A moral, no mínimo duvidosa, exposta nos programas de televisão e na Internet é um dos grandes desafios educacionais lançados aos adultos. Muita gente vem se preocupando com isso, mas as respostas ao problema que tenho visto alardeadas com maior frequência me parecem mais piorar do que resolver a situação. Muitas vezes pedem pela censura, estatal ou privada, das obras duvidosas. Contudo, desde que existem obras dúbias existe censura – e nem por isso essas obras deixaram de existir e até de aumentar sua influência. O proibido parece ser mais gostoso e mais cobiçado. A proibição enérgica pode ser necessária certas vezes, mas é sempre uma possibilidade extrema, sinal de que outras alternativas – que deveriam ser experimentadas antes – não foram eficientes.

Um problema antigo

As “estórias” contadas para as crianças sempre têm um efeito pedagógico, para o bem ou para o mal. Por meio delas, os pequenos se informam sobre o mundo, têm a oportunidade de refletir sobre os comportamentos que podem adotar e as consequências de suas ações. Aquilo que o adulto experimenta concretamente na vida, a criança experimenta – de forma imaginária – no contexto das estórias. O desfecho da narrativa, particularmente, é indicativo do que é bom e do que é mal, do que deve ser feito e do que deve ser evitado.

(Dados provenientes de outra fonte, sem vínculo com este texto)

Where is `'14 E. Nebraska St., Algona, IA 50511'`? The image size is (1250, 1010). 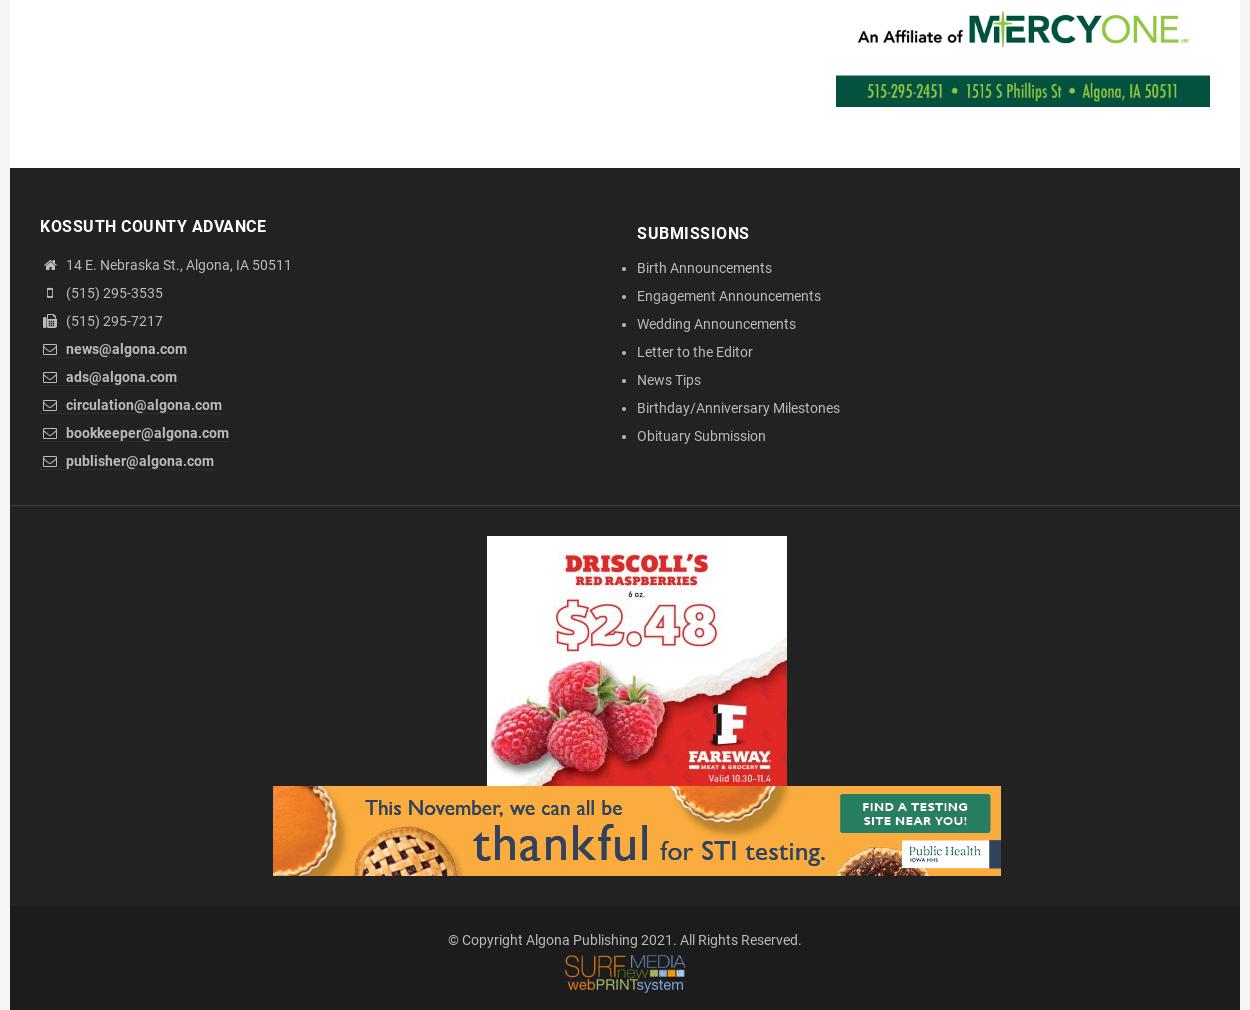
'14 E. Nebraska St., Algona, IA 50511' is located at coordinates (177, 264).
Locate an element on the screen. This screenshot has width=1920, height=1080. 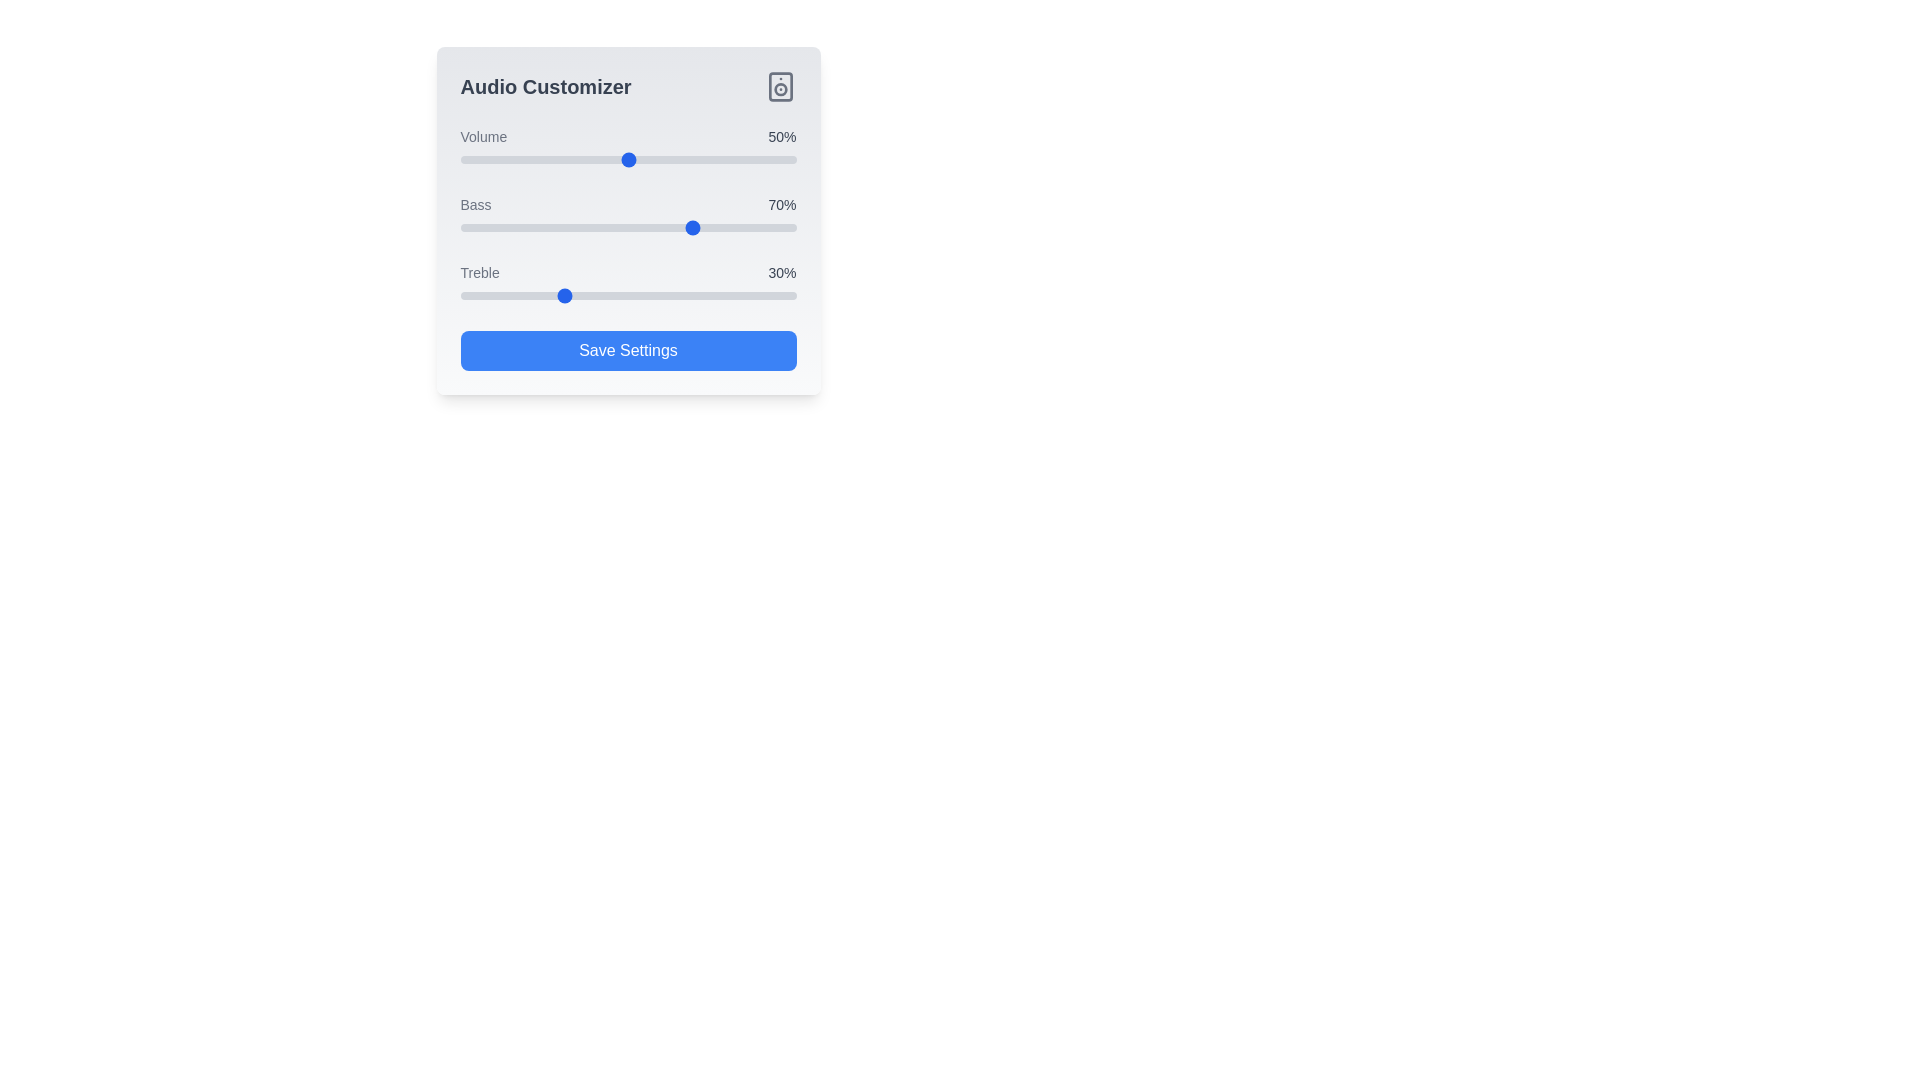
the 'Save Settings' button to save the audio preferences is located at coordinates (627, 350).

Nesse sentido, sempre houve o conflito latente entre a visão de mundo do narrador e aquela das famílias e dos leitores em geral. As fábulas de La Fontaine, tidas como grandes clássicos da literatura infantil e tendo supostamente sempre um final moralizante, já eram questionadas no século XVIII. Eram consideradas cínicas, fazendo apologia da astúcia ou da força. Ao mostrarem a realidade “tal como ela é” estariam eliminando a indignação natural das crianças diante das injustiças, para usar uma linguagem dos nossos dias.  Tanto é assim que a maioria dos livros infantis apresentam versões adaptadas das fábulas originais, mais condizentes com a nossa mentalidade atual.

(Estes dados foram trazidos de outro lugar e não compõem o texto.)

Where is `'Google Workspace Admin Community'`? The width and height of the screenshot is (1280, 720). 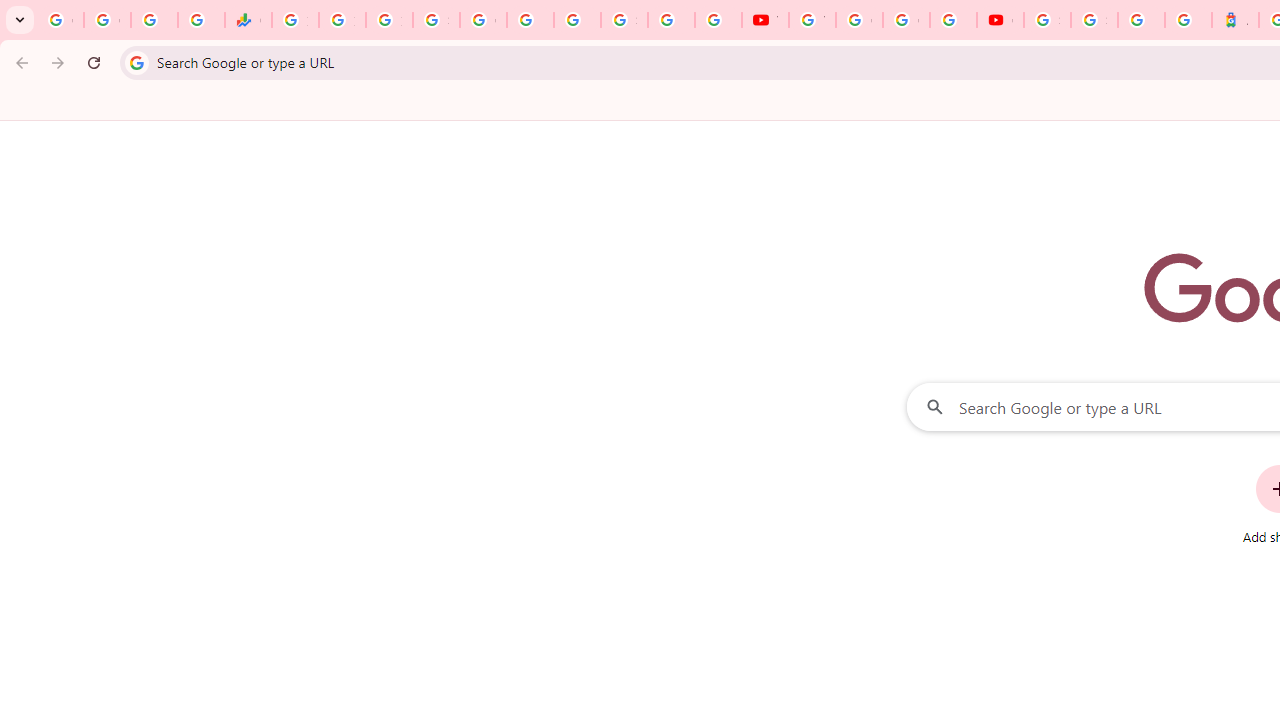
'Google Workspace Admin Community' is located at coordinates (60, 20).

Quando eu era criança, me lembro que o grande debate dizia respeito à violência dos filmes e dos brinquedos que imitavam armas. Eles estariam incentivando as crianças a serem violentas.  Coisas menores em nossos dias, quando adolescentes podem jogar videogames onde ganham pontos cada vez que seus carros atropelam um pedestre… Mais tarde, foram os dramas das telenovelas, que destruiriam os valores familiares. Hoje em dia, o escândalo vai por conta da ideologia de gênero enunciada em filmes e desenhos animados com personagens homossexuais. Mas não podemos nos esquecer das propostas de reescrever fábulas contemporâneas, para combater – por exemplo – o racismo implícito na relação dos personagens de Monteiro Lobato com a Tia Nastácia.

Se pensamos especificamente nos desenhos animados, particularmente impactantes para os pequeninos, vale a pena lembrar alguns personagens antigos, como o Pica-pau e o Pato Donald. Ambos eram anti-heróis, que frequentemente apresentavam comportamentos totalmente inadequados – e nem sempre se davam mal por isso! Tão ou mais perigosos do que os personagens que evidenciam um comportamento censurável são aqueles que parecem “normais”, mas ilustram a vitória do individualismo, da ganância e/ou da força. Alguns aparecem como lutadores dispostos a tudo para realizar seus sonhos – onde o tudo significa inclusive não levar a dor dos demais em consideração. Em outras ocasiões, muito frequentes, é a fragilidade do personagem que é explorada comicamente, indicando um mundo onde os fracos não têm chances ou até mesmo direitos.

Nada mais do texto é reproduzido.